Mechanism of Enhanced Optical Second-Harmonic Generation in the Conducting Pyrochlore-Type ${\mathrm{Pb}}_2{\mathrm{Ir}}_2{\mathbf{O}}_{7\mathbf{\text{−}}x}$ Oxide Compound

The structural, electronic, and optical properties of pyrochlore-type ${\mathrm{Pb}}_2{\mathrm{Ir}}_2{\mathrm{O}}_6{\mathrm{O}}_{0.55}^{\prime }$, which is a metal without spatial inversion symmetry at room temperature, were investigated. Structural analysis revealed that the structural distortion relevant to the breakdown of the inversion symmetry is dominated by the $\mathrm{Pb}\mathrm{\text{−}}{\mathrm{O}}^{\prime }$ network but is very small in the Ir-O network.
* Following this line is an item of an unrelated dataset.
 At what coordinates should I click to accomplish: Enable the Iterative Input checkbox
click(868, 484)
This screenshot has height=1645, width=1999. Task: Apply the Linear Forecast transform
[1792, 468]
At the same time, gigantic second-harmonic generation signals were observed, which can only occur if the local environment of the Ir $5d$ electrons features broken inversion symmetry. First-principles electronic structure calculations reveal that the underlying mechanism for this phenomenon is the induction of the noncentrosymmetricity in the Ir $5d$ bands by the strong hybridization with ${\mathrm{O}}^{\prime }$ $2p$ orbitals. Our results stimulate theoretical study of inversion-broken iridates, where exotic quantum states such as a topological insulator and Dirac semimetal are anticipated.